His eyes narrowed. ‘When what?’
She brushed sand off her legs. ‘Never mind. Why did you kick me?’
‘I didn’t kick you. I nudged you.’ His deep voice made her insides feel unsteady. ‘And I wouldn’t be Probus in your little fantasy. I’d be Aurelian.’
Aurelian, who had captured Zenobia and ended her reign as queen. She made a rude noise at his arrogance. ‘You wish,’ she muttered, half under her breath.
He stopped in front of her and she stared at his dusty boots and the way his jeans—so foreign in her part of the world and yet so sexy in the way they moulded to his legs—hung over the top. ‘I captured you, didn’t I?’
Instant annoyance hit her at his words and she threw her head back to glare at him—only something black and alive dropped to the ground beside her and she let out a blood-curdling scream. The scorpion took off into a nearby crevice and Farah went from paralysed inertia to violently brushing at her clothing in seconds.
Suddenly large hands grasped her upper arms and lifted her to her feet. ‘Keep still.’ The prince scoured the ground for the offending visitor and released her. ‘It’s gone.’
Something crawled across her shoulder and she nearly hit the cave roof. ‘More! There’s more.’
‘No, there’s not.’ The prince’s voice seemed to come from far off before he gripped her arms again and shook her gently. ‘It’s your imagination.’
‘My hair,’ she gasped. ‘They’re in my hair.’ It was one of those irrational fears she’d struggled to master since her mother’s death all those years ago.
With an exaggerated sigh, the prince gently knocked her hands away from her head and turned her around.
* * *
Zach’s eyes swept over dark chestnut tresses that a bird would think twice about before nesting in. It was long, thick and matted with sand, half of it still in the braid that hung down her back.
Carefully he scanned it for anything moving. ‘There is nothing.’
‘There is. I can feel...’ She shivered and turned towards him. Her eyes were huge in her face and moist from where she held tears at bay. She was afraid he realised; truly petrified. Something inside his chest pulled tight and before he could question the move he dug his fingers into her hair. She stood stock-still but he caught the small tremors of fear racing through her and the need to comfort her overwhelmed everything else.
Smoothing her hair back from her face, he moved behind her to unwind her plait. The dark waves parted beneath his fingers and he found himself studying the lightly tanned skin of her neck. It looked smooth and supple, not unlike the body he had curved around the night before.

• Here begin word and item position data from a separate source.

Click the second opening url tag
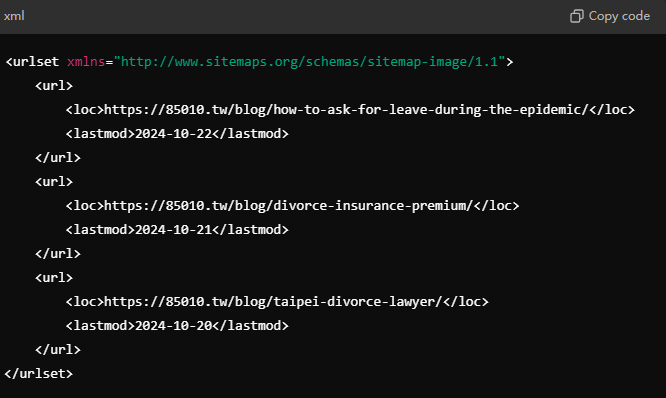The height and width of the screenshot is (398, 666). click(54, 182)
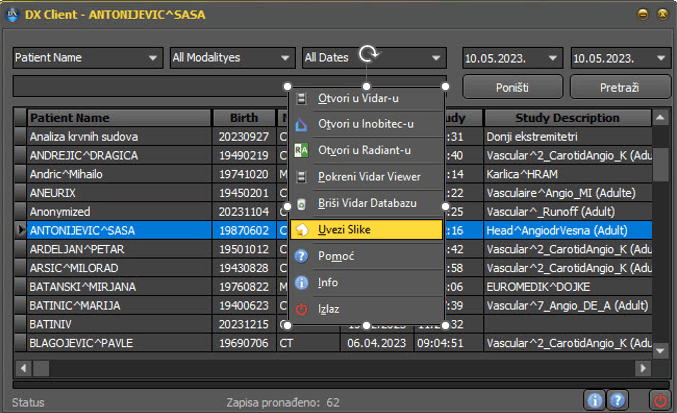Click the trash icon for 'Briši Vidar Databazu'

(302, 203)
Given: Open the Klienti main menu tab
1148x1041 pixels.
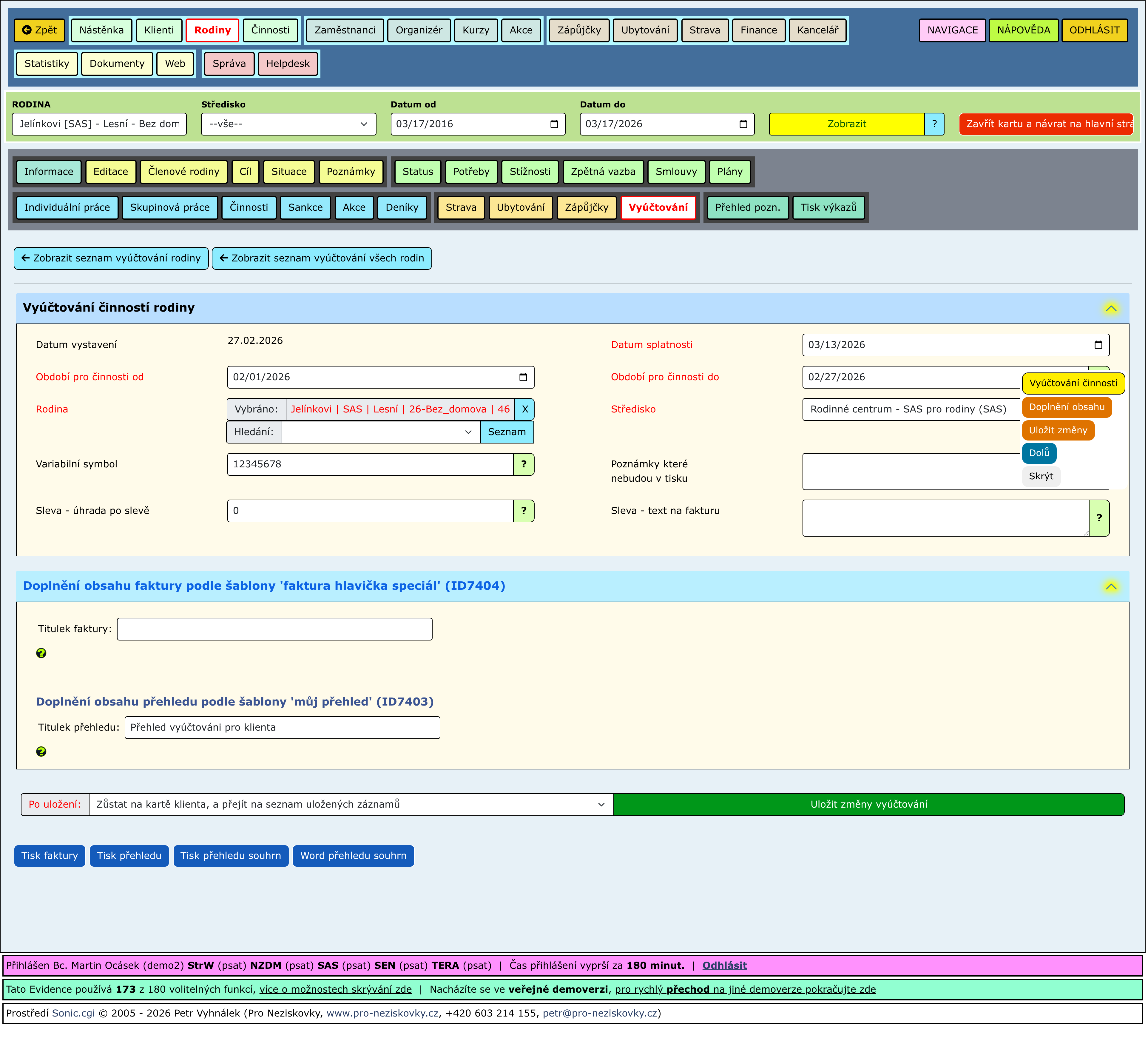Looking at the screenshot, I should coord(159,30).
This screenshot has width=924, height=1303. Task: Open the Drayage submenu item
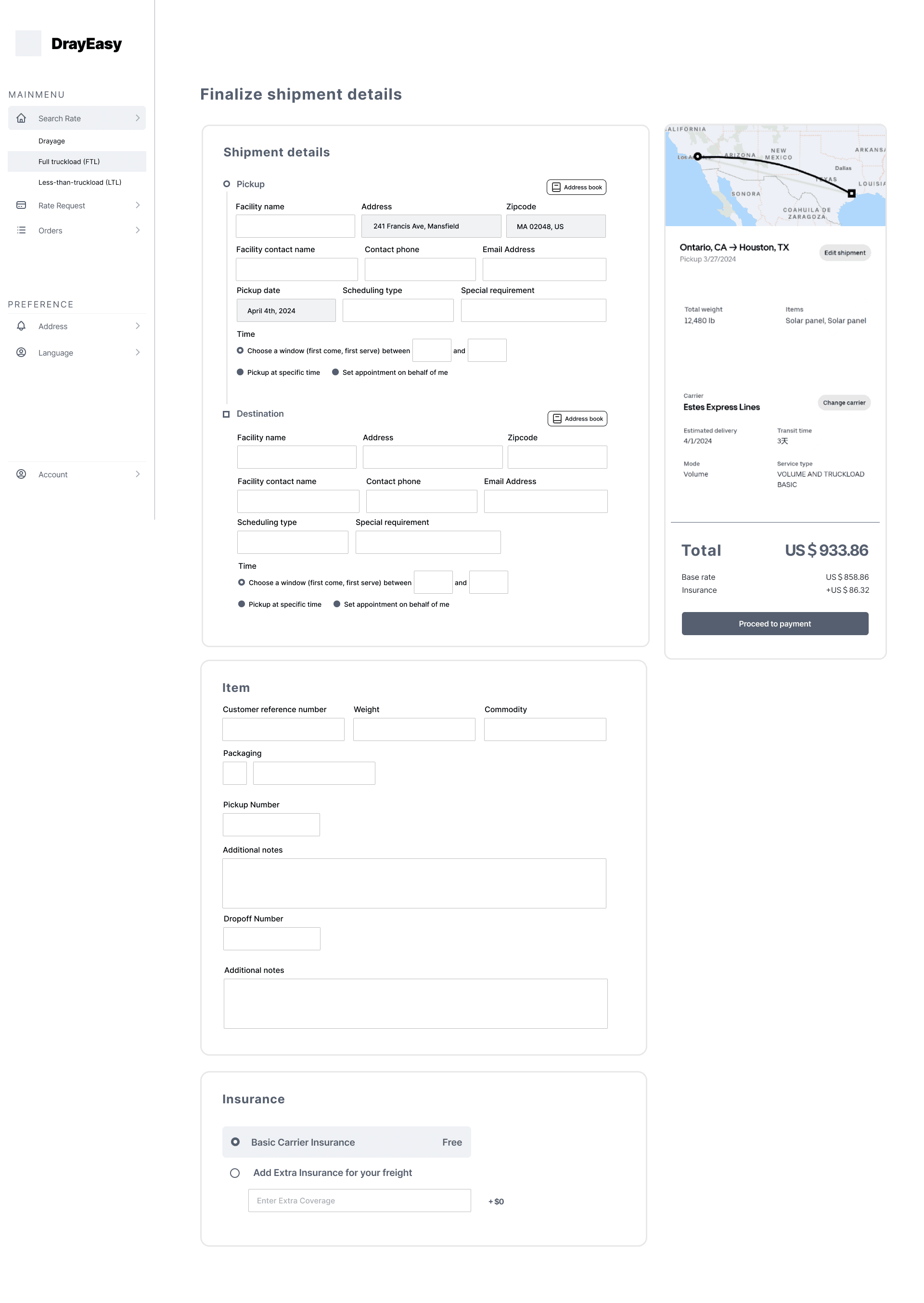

Reminding himself that she was as bloodthirsty as her father, he ignored the underlying silky texture of her hair as he combed his fingers through it. Again his body responded to the fact that he was touching her, which only elevated his already soaring stress levels. He should be focused on getting home, not on saving a woman he couldn’t care less about from desert insects.
Roughly he turned her back to face him. ‘You’re clear.’
She stared up at him with those guileless chocolate-brown eyes and he felt a jolt go right through him. Bedroom eyes, he decided, his gaze automatically dropping to her slightly parted lips. Bedroom eyes and soft, kissable lips...
Time seemed to stop as he imagined doing all sorts of unholy things to those lips, starting with his mouth and ending with... The hair on his forearms stood on end and it wasn’t the only thing that did.
Hell.
He stepped back and took himself in hand—metaphorically speaking.
* * *
Farah stiffened as the prince moved away and grabbed hold of Moonbeam’s halter.
She shook off the lethargy that had invaded her limbs as soon as he had touched her, as soon as he had looked at her mouth—as if it were the ripest peach and he couldn’t wait to sink his teeth into it. For a tense moment she had thought he might kiss her, and she was ashamed to admit that she had wanted him to. But how could she when he was the kind of man she had vowed to avoid? A man who walked all over others in order to further his own interests. Not to mention the reason behind the situation they were in. ‘He needs water,’ she muttered, knowing it must be true because her lips were as dry as the desert itself.